§ **Task item A**
Translate this sentence from the abstract below on lipoprotein subfractions in children with NASH into Spanish: "Relative to simple obesity (SO), non-alcoholic steatohepatitis (NASH) carries an increased risk of cardiovascular disease (CVD)."
§ **Task item B**
Write the next part of the abstract below on lipoprotein subfractions in children with NASH, picking up after its final sentence.

§ **Text provided**
· · · · · · ·
Relative to simple obesity (SO), non-alcoholic steatohepatitis (NASH) carries an increased risk of cardiovascular disease (CVD). Dysfunction of lipid metabolism is suggested as a potential a link. Distribution of both low density lipoprotein (LDL) and high density lipoprotein (HDL) more precisely reflects the atherogenity of lipids and improves CVD risk prediction beyond standard lipid risk markers. We hypothesized that the distribution of lipoprotein subfractions are more proatherogenic in children with NASH compared with SO.


We measured LDL and HDL subfractions in children (age: 8-17 yrs) with biopsy-proven NASH (n=11; NAS score>2) and SO (n=17; BMI>95th%) along with total cholesterol (TC), LDL, HDL, VLDL and IDL using the Lipoprint Lipoprotein Subfraction testing system.
· · · · · · ·
§ **Data extract**
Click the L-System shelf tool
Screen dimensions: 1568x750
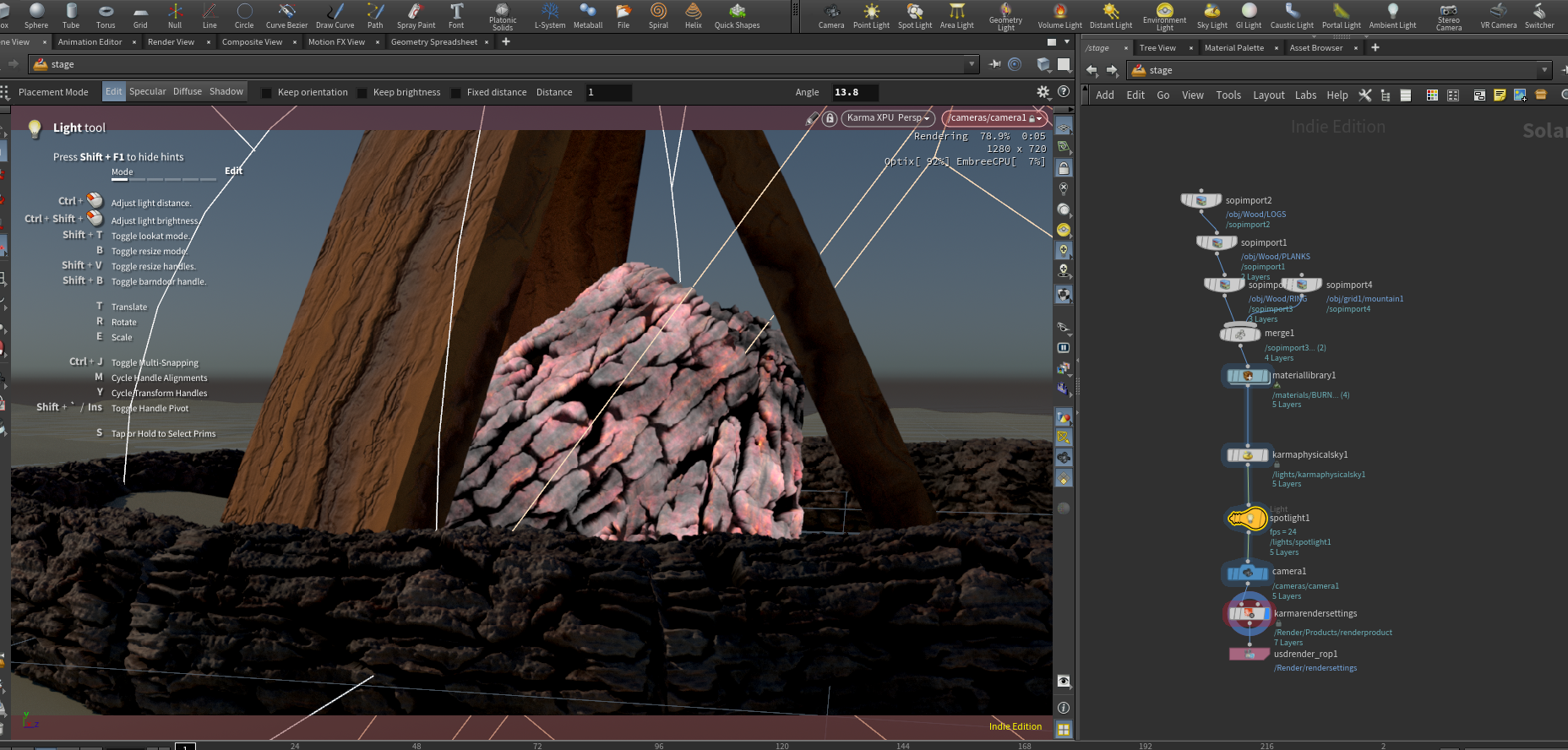tap(550, 15)
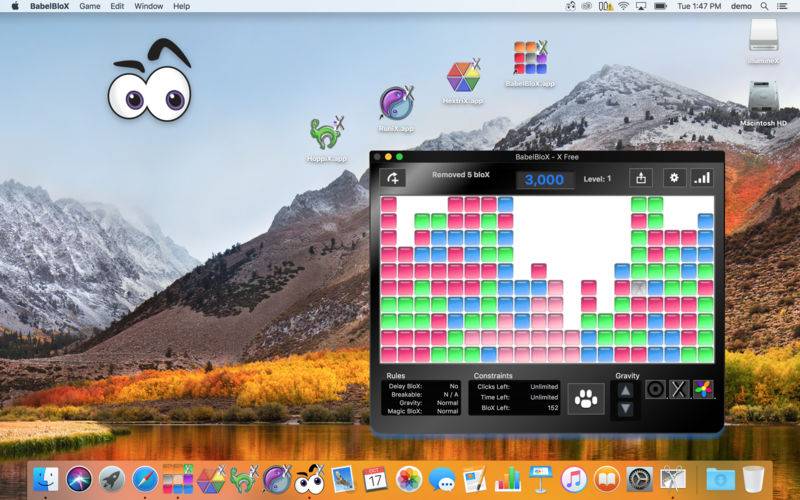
· · · · · · ·
§ **Written answer A**
En comparación con la obesidad simple (OS), la esteatohepatitis no alcohólica (EHNA) conlleva un mayor riesgo de enfermedad cardiovascular (ECV).

§ **Written answer B**
Children with NASH had significantly lower TC (p=0.04) and HDL, but higher non-HDL to HDL ratio (p=0.03) and similar VLDL and IDL concentrations compared to SO. While LDL1 and LDL2 were lower in NASH than SO (P<0.001), LDL3 (0.01) was higher. LDL4 was present only in NASH. The phenotypical pattern (an algorithmically derived factor based on particle size and weighted area% of individual subfractions of LDL), an indicator of risk for CVD, was found different in NASH compared with SO. All children with NASH, except one (intermediate), fit into pattern B phenotype (more atherogenic). The SO group fell into a mixed pattern consisting of 6 with pattern A (less atherogenic), 6 with intermediate pattern and 5 with pattern B. While children with NASH had lower large (HDL1,2&3) and intermediate (HDL4,5,6&7) subfractions (P<0.05 for both), the small subfractions (HDL8,9&10) were similar (P=0.28).


Children with NASH have different and more unfavorable distribution of HDL and LDL subparticles and LDL phenotype patterns compared to SO. The proatherogenic distribution of lipoprotein subfractions may contribute to increased propensity for CVD risk in NASH vs SO.